Ganz sicher kann auch Markus Nothegger (noch) nicht sagen, was es mit den Einkerbungen und Schriftzeichen im Fels auf sich hat, aber den Teufel als deren Urheber schließt er definitiv aus. Auch er durchstreifte als Bub das Gelände der Teufelsgasse, nicht nur einmal bescherte ihm dabei der einfallende Nebel Gänsehaut. Seit Jahren ist der begeisterte Heimatforscher dabei, die Felsbilder zu entschlüsseln und hat sich dafür fachkundige Unterstützung geholt: Hubert Ilsinger vom Institut für Archäologien an der Universität Innsbruck ist professioneller Felsbildforscher, und Markus führt ihn immer wieder an interessante Plätze im Bereich der Teufelsgasse. Als der Experte zum ersten Mal vor den Ritzungen stand und sich die Zeichen und figürlichen Abbildungen ansah, war er völlig hin und weg von der Fülle der Felsbilder. Der Fund begeisterte ihn. Viele Einheimische kennen die Felsbildstellen, sind aber zurückhaltender. „Då is hoit irgendeppas uichi“, heißt es. Hubert Ilsinger benennt die Anzahl der Felsbilder in Kirchdorf als höchste in Westösterreich, wenn nicht darüber hinaus. Sie sind für die Forschung von höchstem Interesse. „Ich habe zum Beispiel die Darstellung eines Hirschs entdeckt, die sehr weit zurückgeht“, erzählt Markus.
Die Zeichen sind zum Teil Jahrtausende alt und wurden wahrscheinlich von Einheimischen angebracht, die die Almen bewirtschafteten und über dem Tal kleine Siedlungen gründeten. Wohl, um sich in der Abgeschiedenheit des Bergs aus Kriegen und anderen Krisen herauszuhalten.

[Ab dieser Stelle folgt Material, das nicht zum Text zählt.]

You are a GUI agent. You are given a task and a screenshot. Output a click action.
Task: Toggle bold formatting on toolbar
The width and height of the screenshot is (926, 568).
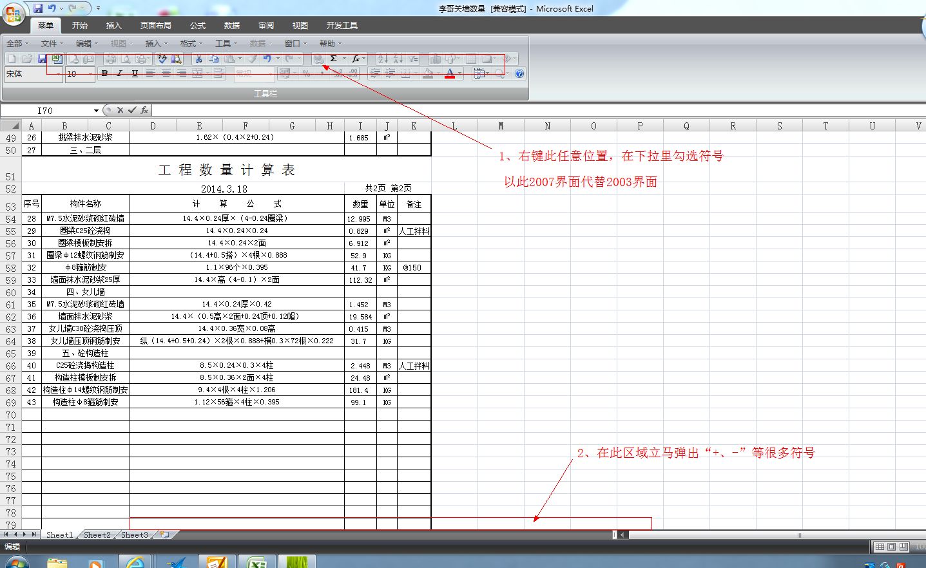pos(104,73)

Wenn Wände zu „leben“ anfangen

So sehr seine Entdeckungen Archäologie und Wissenschaft begeistern – in der eigenen Umgebung hat Markus mitunter einen schweren Stand. Manche ziehen seine Erkenntnisse sogar ins Lächerliche. Denn oft sind uralte, feine Ritzungen in den letzten Jahrzehnten mit fingerdicken Gravuren überprägt worden und für den Laien kaum mehr sichtbar. Die „neuen“ Zeichen sind natürlich nicht wirklich von Interesse, moderne Lasertechnik kann aber die ursprünglichen in manchen Fällen wieder sichtbar machen.
Dass sich heute viele Menschen, auch Touristen, im Gebiet rund um die Teufelsgasse aufhalten, ist der wissenschaftlichen Erforschung und Erhaltung der Felsbilder nicht gerade zuträglich. Manche rücken nämlich mit allerlei Gerätschaft an, um sich zu verewigen. So wird es immer schwerer, die alten Zeichen zu entdecken, sie zu dokumentieren und ihre Bedeutung zu entschlüsseln. Im Prinzip sollte man sie schützen und hüten wie einen Schatz. Aber wie?
Wenn Markus abseits der Wege nach Spuren aus der Vergangenheit sucht, entdeckt er immer wieder neue Felswände. Manchmal ist auf ihnen auf den ersten Blick gar nichts zu entdecken. Aber: „Wenn man länger hinschaut, tauchen mit einem Mal Zeichen auf, und plötzlich fängt die Wand an zu leben.“

Was hat es mit den Reben auf sich?

Nicht immer müssen Felsbilder Jahrtausende alt sein, um noch heute Emotionen in uns zu wecken. Markus erzählt, dass er viele Ritzungen gefunden habe, die wohl von Soldaten aus den beiden Weltkriegen stammen, sie müssen während ihres Fronturlaubs entstanden sein. „So mancher von ihnen hat hier seine letzten Spuren hinterlassen“, sagt Markus nachdenklich. Wenn man die eingeritzten Herzen und Buchstaben mit Markus’ Augen sieht, bekommen sie eine völlig neue Bedeutung.
Ein Rätsel gibt den Forschern die Darstellung von Weinreben auf. Man weiß bis heute nicht, wo die Trauben herkommen, wo sie hingehören und wer sie warum abgebildet hat. Man weiß aus Aufzeichnungen allerdings, dass ein Bauer im Bereich des Niederkaiser seinen Zehent, also seine Steuern, in Form von Wein entrichtete. Das Klima muss also einmal wärmer gewesen sein als heute.
Aus seinen Recherchen weiß Markus auch, dass die Teufelsgasse einmal „Toifgasse“ hieß, also „toife“ und damit tiefe Gasse. Zum „toif“ kam irgendwann ein „i“ dazu, und schon war die Gasse teuflisch. Mag sein, dass es so gewesen ist. Aber es gibt immer wieder Wanderer, die schwören, sie hätten zwischen Teufelsthron und Teufelskanzel ein Heulen und Seufzen gehört. Gegen die menschliche Phantasie ist die Wissenschaft oft machtlos. Aber wird das Leben dadurch nicht spannender?